The larger one was given a coat of light gray DryLock and then dry brushed with the dark gray. Before this was dry I hit it with a spray bottle to make it run a bit. got some neat effects.
A pic with just the base coat of Drylock.








The finished stone.

















In the cemetery on Halloween night.









Thanks for looking!


----------



## Lagrousome (Apr 12, 2007)

Those turned out fabulous! I love how they truly look like something you would find in a cemetery! (well, ok, minus the skeleton face LOL), but you know what I mean.

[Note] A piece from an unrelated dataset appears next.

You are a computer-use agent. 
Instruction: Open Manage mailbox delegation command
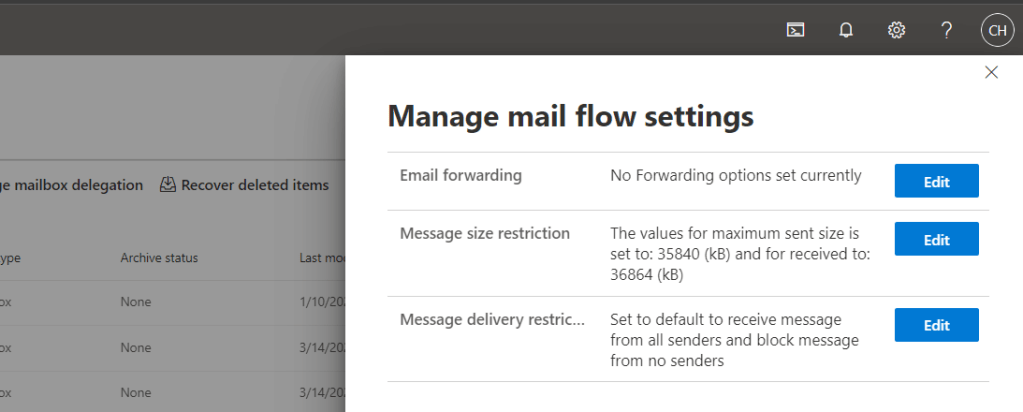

I have been so stuck in just making the standard headstone that this is a great new idea (don't mind if I make one or two???) didn't think so! Thank you for the inspiration!


----------



## jdubbya (Nov 6, 2005)

Lagrousome said:


> Those turned out fabulous! I love how they truly look like something you would find in a cemetery! (well, ok, minus the skeleton face LOL), but you know what I mean. I have been so stuck in just making the standard headstone that this is a great new idea (don't mind if I make one or two???) didn't think so! Thank you for the inspiration!


Thanks!
Until this year, I had all flat, store bought stones that are okay, some have even really nice detail and scrolling, etc.. The three dimensional markers gave the yard depth and variety. Our city cemetery is just a mile or so from our house so looking at all of the neat monuments there gave me a few ideas. I really need to make an obelisk for next year and I have toppers for three more "custom" stones. I'm pretty much out of space for too many markers so I'll likely have to purge some of the store bought ones.


----------



## Silent Requiem (Feb 17, 2008)

LOOKS FABULOUS! god i want some. too much to do and not enough money...the cry of the art student


----------